Maraknya tren penyedia jasa fotografer pribadi saat bepergian ini menurut David tak bisa dilepaskan dari soal timing. Bayangkan kalau tren seperti ini muncul di awal 2000-an misalnya. Mereka yang punya foto bagus pun pasti tidak tahu mau menaruh foto di mana. "Masa di dompet? Ha ha ha. Ini tahun 2005 saja belum ada. Di atas 2010 orang baru merasakan budaya terbuka. Semua mendadak pengin sharing, update, terus melihat teman-teman dan dapat ide."
Jangan takut bertanya
Kepada traveler dan traveling photography, David juga memberikan beberapa masukan dan tip berharga. David yang memang gemar bepergian ini selalu merasakan bahwa pengalaman terbaik saat memotret ketika bepergian adalah untuk tetap berpikiran terbuka pada banyak hal, jangan terlalu kaku.
"Menurut saya traveling itu so much joy, baik traveler atau fotgrafer. Karena membuka wawasan kita lihat budaya baru, gaya pikir, cara kerja, makanan dan lain-lain. Traveling itu adalah kebutuhan manusia yang sudah ada sejak dulu, bukan di 2018 saja. Even before Columbus. Nenek moyang kita juga sudah melakukan itu. To see and learn something new."
Kata David, sebagai fotografer, saat bepergian, harus diingat bahwa semakin banyak bepergian, maka semakin besar pula pemahaman tentang interaksi manusia yang didapat. Karena itu, ia menyarankan bagi para traveling photographer untuk tidak menyendiri. "Bicara dengan orang lokal. Mereka tahu lebih banyak dari yang kamu pikirkan, bahkan lebih banyak dari Google. Jangan takut untuk ngobrol dengan orang lokal. Jangan kayak turis dan hidup di dunia sendiri."
Sementara untuk traveler, ada beberapa hal yang dibagikan David. Yang pertama adalah soal memperhatikan koordinasi warna dan potongan pakaian yang dikenakan saat mengabadikan foto. "Kalau naik gunung, pakai pakaian naik gunung. Terus, kalau fotonya ramai-ramai, semua bajunya harus enak dilihat. Jangan satu merah, satu hijau, kuning, hitam. Itu namanya Goggle V. Ha ha ha. Fashion coordination itu penting."
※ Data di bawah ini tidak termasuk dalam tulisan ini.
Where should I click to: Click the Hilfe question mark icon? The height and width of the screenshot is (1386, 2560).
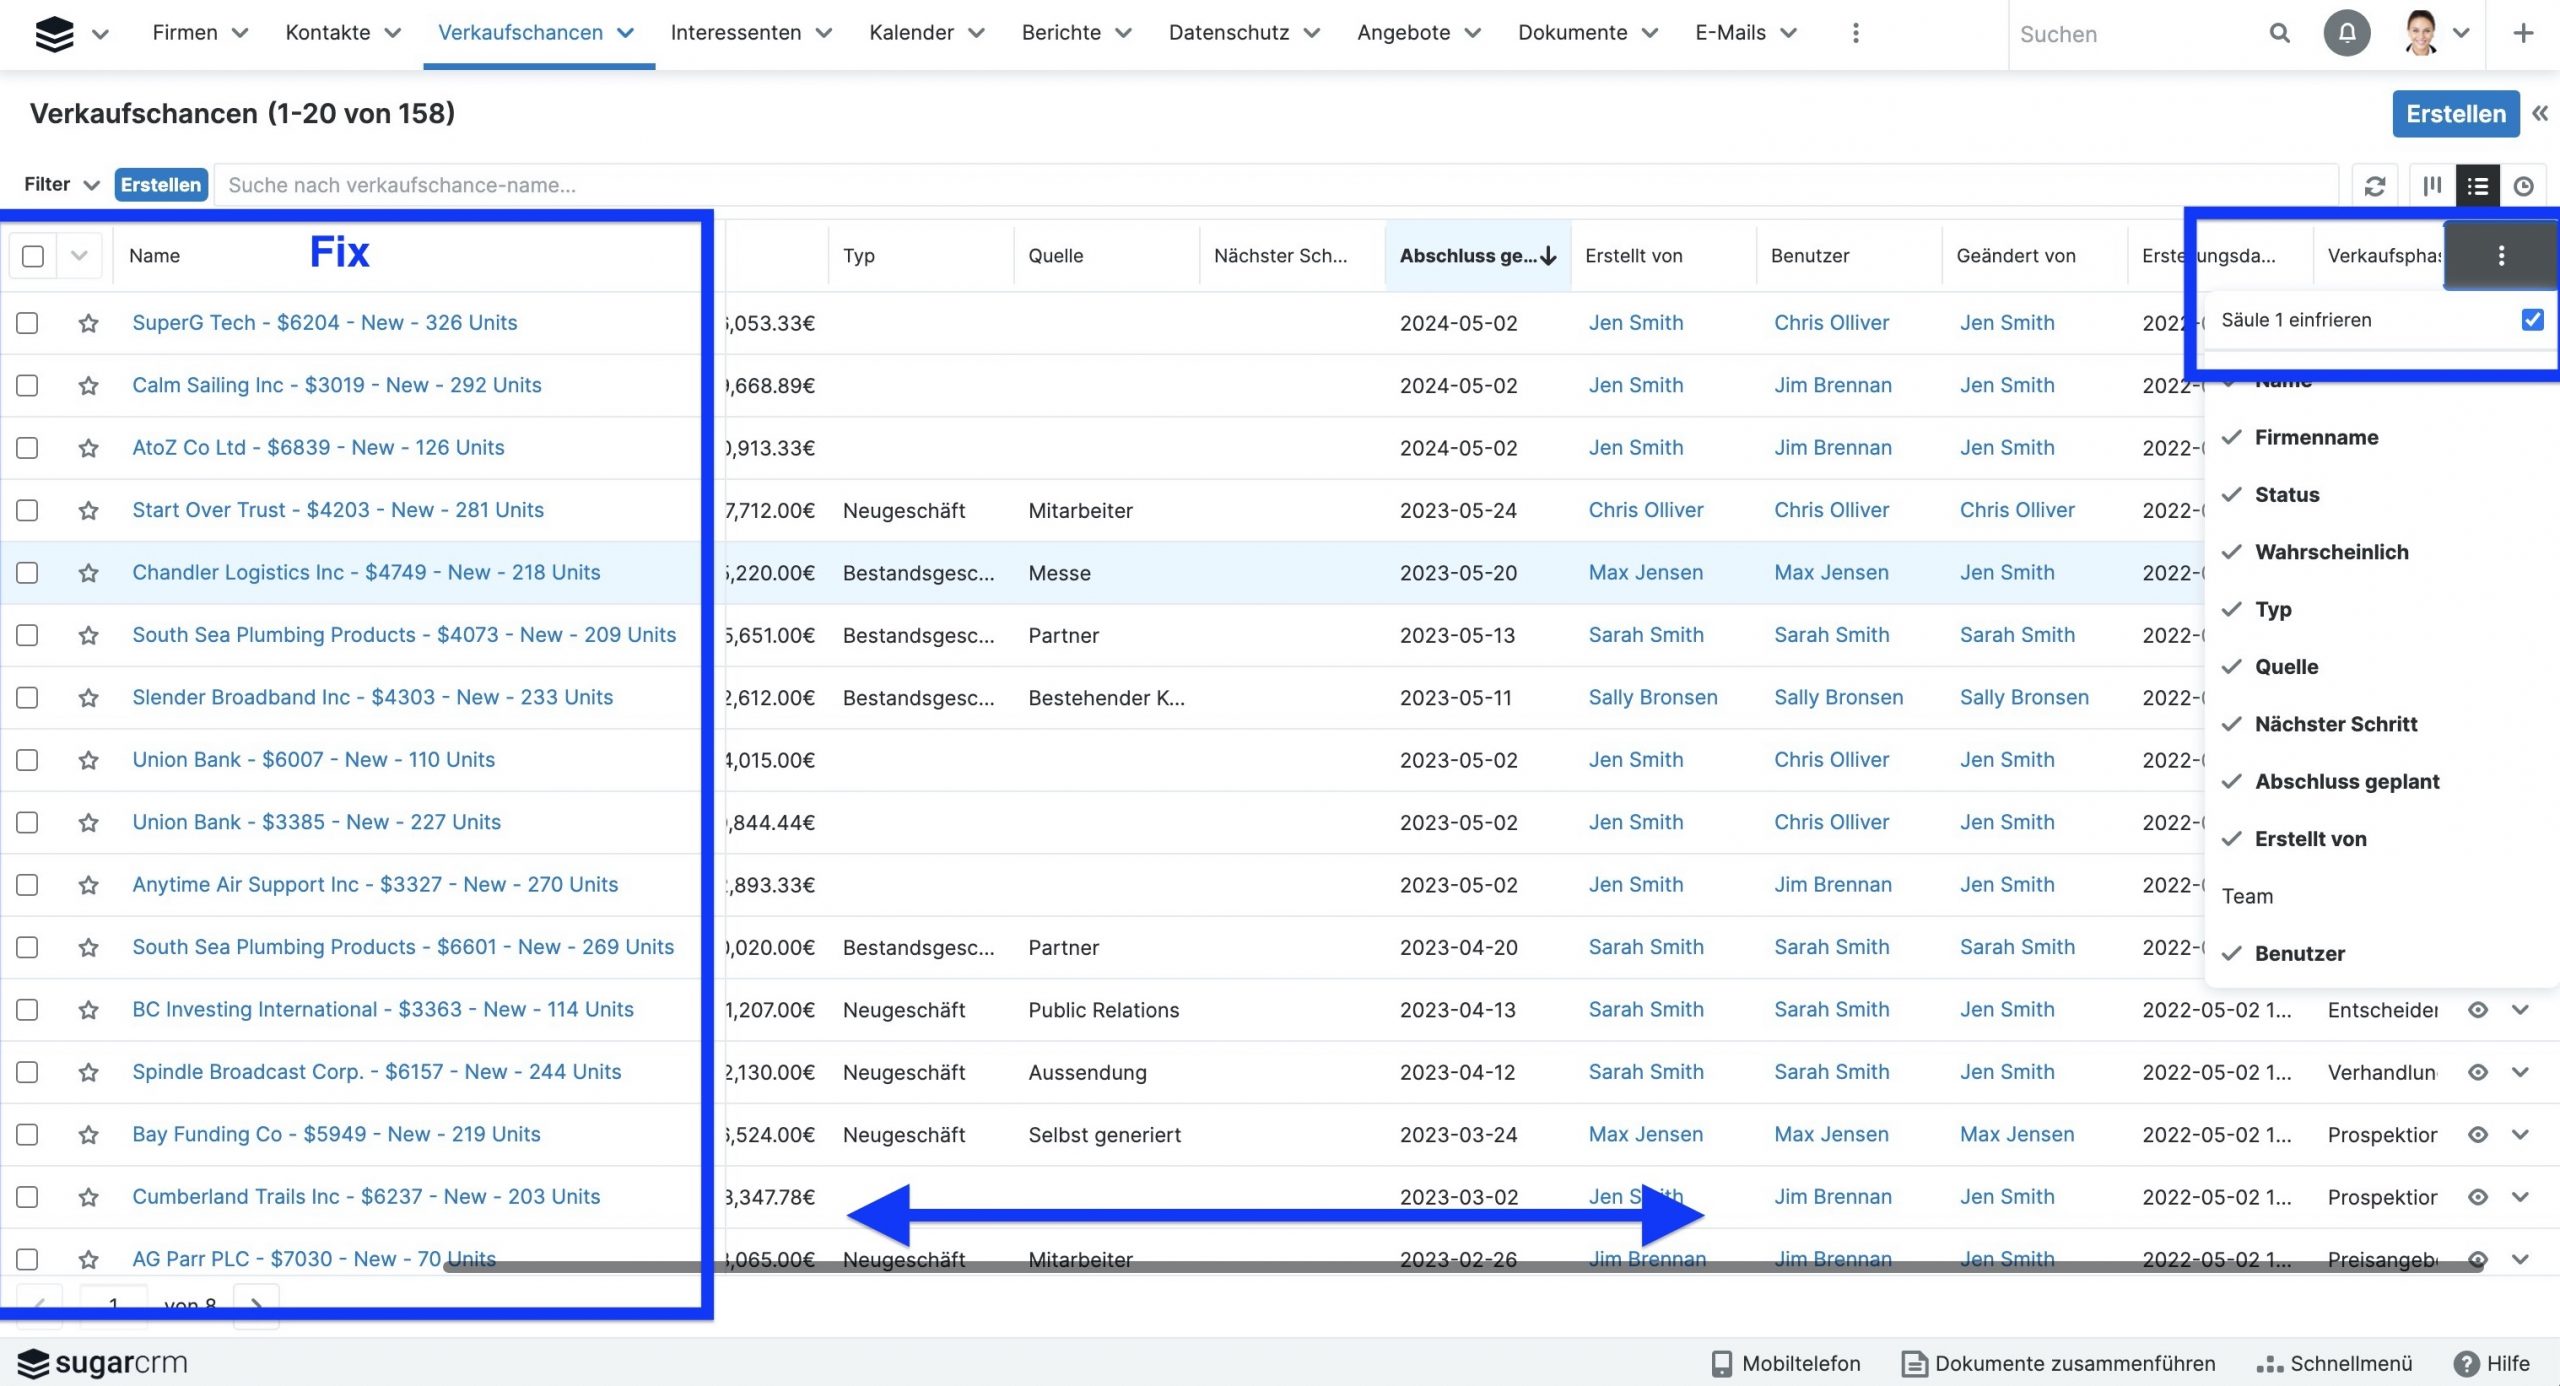click(2467, 1364)
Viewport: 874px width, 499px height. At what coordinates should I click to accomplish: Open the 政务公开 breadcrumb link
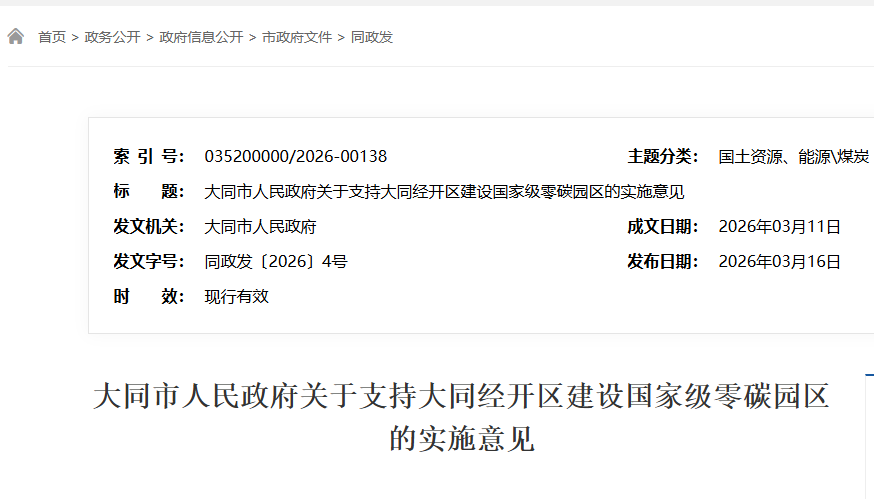pos(112,37)
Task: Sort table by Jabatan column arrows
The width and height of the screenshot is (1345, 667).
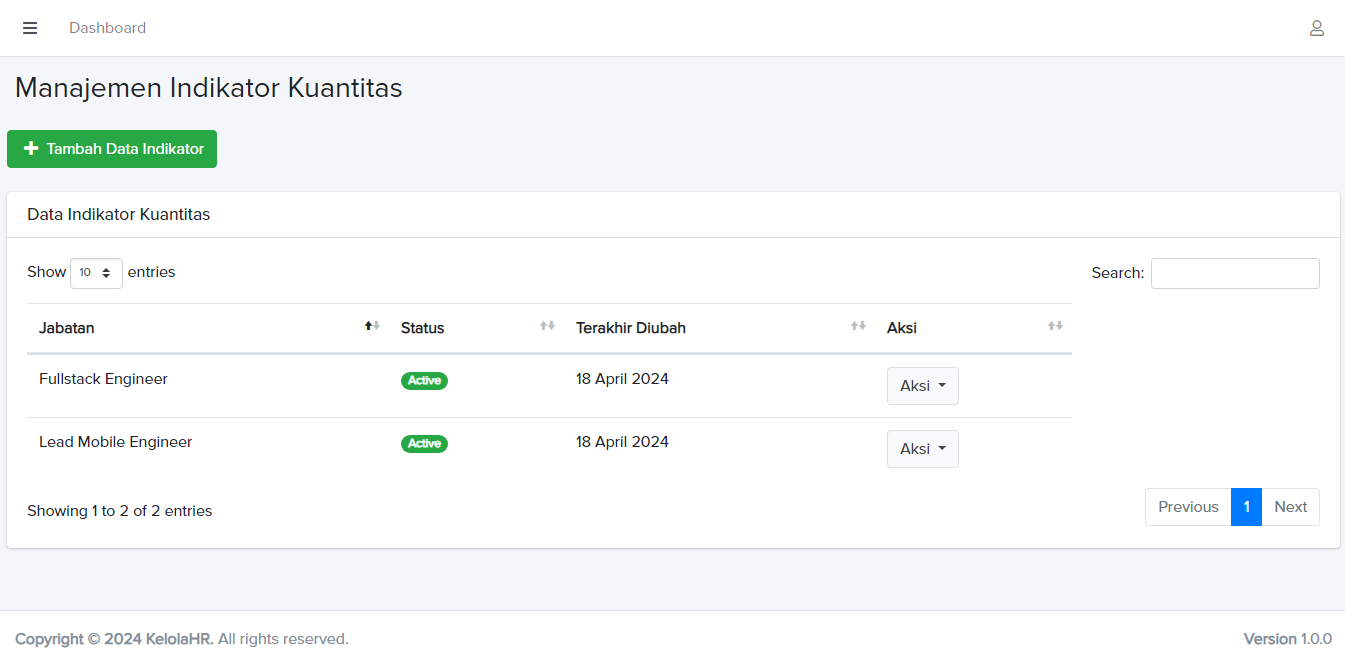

Memotret dengan peralatan sendiri juga berarti sang pemilik peralatan paling tidak sudah menguasai alatnya, paling tidak untuk fasilitas dan teknik dasarnya. Selain itu, jika bepergian ke negara yang dirasa aman, boleh saja meminta bantuan orang-orang yang lewat. "Tapi kan di tempat-tempat tertentu, safety enggak bisa diabaikan. Pakai common sense lah."